Dear Matt,
Try running yourself with empirical results instead of metabelief (belief about belief). You'll get someplace .i.e. you'll resolve the inconsistencies. When inconsistencies are *testably *absent, no matter how weird the answer, it will deliver maximally informed choices. Not facts. Facts will only ever appear differently after choices are made. This too is a fact...which I have chosen to make choices about. :-) If you fail to resolve your inconsistency then you are guaranteeing that your choices are minimally informed. Tricky business, science: an intrinsically dynamic process in which choice is the driver (epistemic state transition) and the facts (the epistemic state) are forever transitory , never certain. You can only make so-called facts certain by failing to choose. Then they lodge in your brain (and nowhere else) like dogma-crud between your teeth, and the rot sets in. The plus side - you get to be 100% right. Personally I'd rather get real AGI built and be testably wrong a million times along the way.
cheers,
colin hales


Matt Mahoney wrote:
--- On Wed, 11/12/08, Harry Chesley <[EMAIL PROTECTED]> wrote:

Matt Mahoney wrote:
If you don't define consciousness in terms of an objective test, then
you can say anything you want about it.
We don't entirely disagree about that. An objective test is absolutely
crucial. I believe where we disagree is that I expect there to be such a
test one day, while you claim there can never be.

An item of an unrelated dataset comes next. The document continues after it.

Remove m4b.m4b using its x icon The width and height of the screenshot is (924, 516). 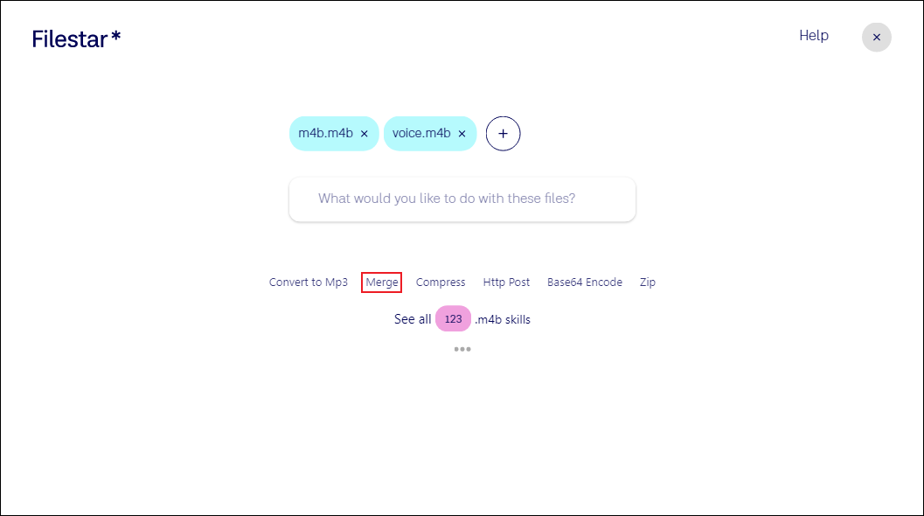click(x=365, y=133)
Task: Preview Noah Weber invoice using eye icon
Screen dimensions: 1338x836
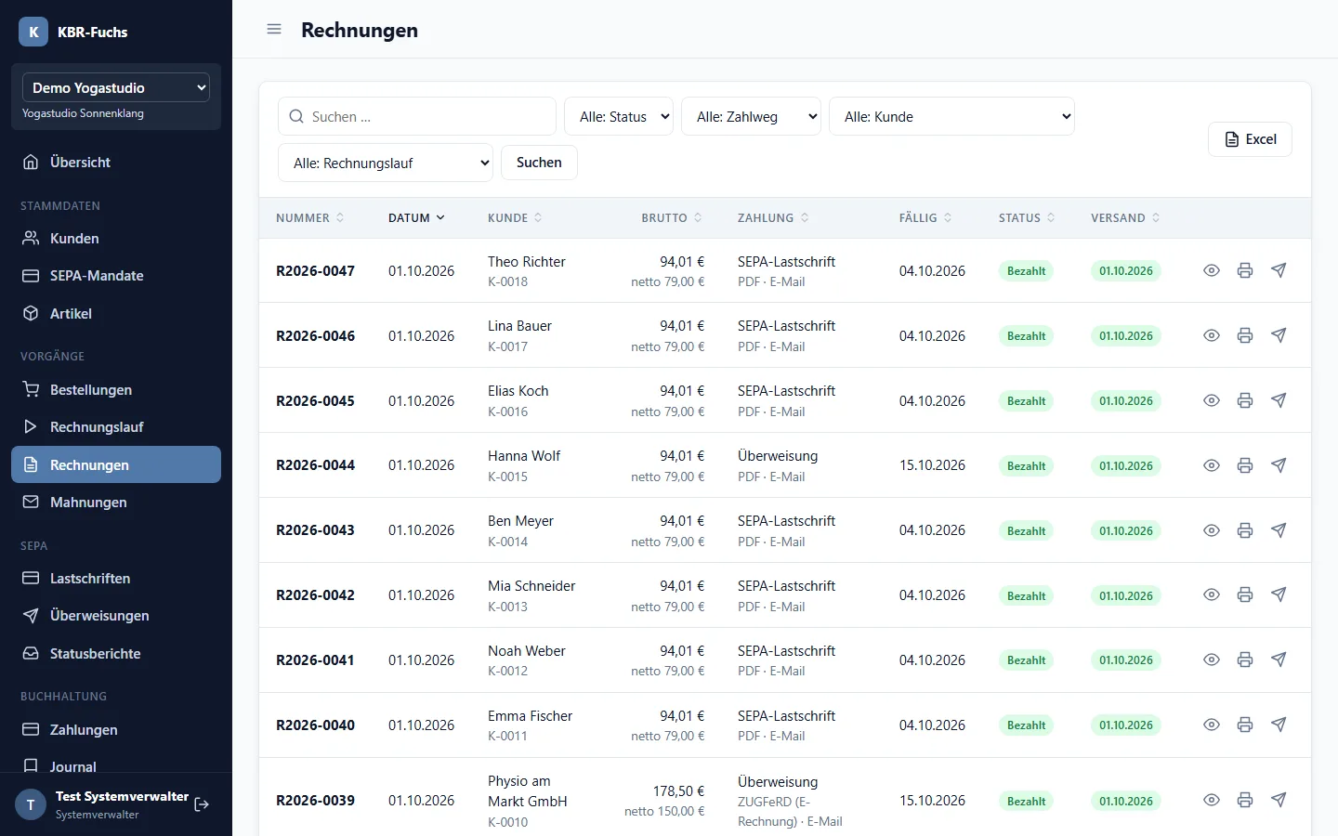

It depends on the definition. The problem with the current definition (what 
most people think it means) is that it leads to logical inconsistencies. I 
believe I have a consciousness, a little person inside my head that experiences 
things and makes decisions. I also believe that my belief is false, that my 
brain would do exactly the same thing without this little person. I know these 
two views are inconsistent. I just accept that they are and leave it at that.